Last week, we shared an excerpt of Eric Smith’s new book, DIY Solar Projects: How to Put the Sun to Work in Your Home, about how to build a sturdy solar oven.

Now, here are some of Smith’s top tips about how to prepare delicious meals in your new solar cooker!

Anything that can be cooked in a slow cooker, including meat, can be cooked in a solar cooker (as long as the sun is out!). You can also make bread and other baked goods, rice, fish, potatoes, and dozens of other dishes.
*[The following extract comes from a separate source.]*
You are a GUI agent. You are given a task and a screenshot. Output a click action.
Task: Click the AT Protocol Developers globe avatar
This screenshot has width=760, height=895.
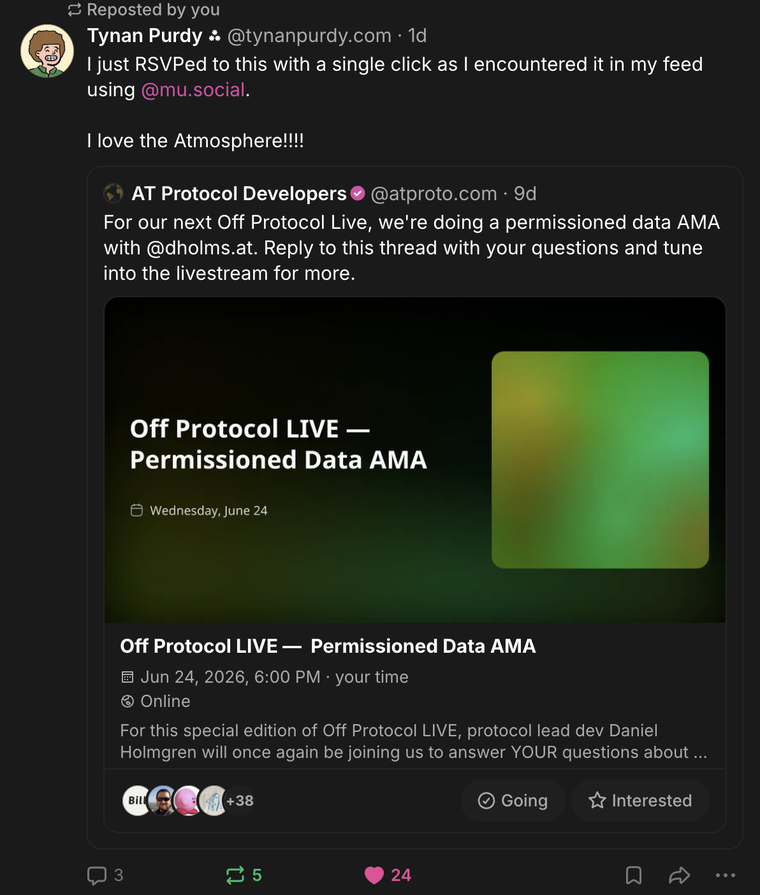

You’ll need to experiment a little with a cooking thermometer, because cooking times will vary depending on the time of year and where you live; most foods will need 2 to 4 hours.

Other points to keep in mind when cooking in a solar oven:

  • Be sure to adjust the back leg so there are no shadows in the cooker, and move the cooker every hour or so to face the sun directly.
  • Since the cooking temperature is fairly low and the food is in a closed pot, it won’t overcook or dry out if you leave it in too long.
  • You can use a candy thermometer or oven thermometer to find out how hot the oven is. This will help you determine cooking time.
  • Avoid opening the lid unless absolutely necessary—it’s estimated that every time you open the lid you add 15 minutes to the cooking time.
  • Wipe down the interior of the oven after every usage. Keeping the glass lid clean allows as much sunlight in as possible.
  • You cannot cook in the oven without a dark pot with a lid. The dark metal of the pot is warmed by the sunlight and transfers its heat to the food.
  • Do not allow children to use the solar oven unless they are under direct adult supervision.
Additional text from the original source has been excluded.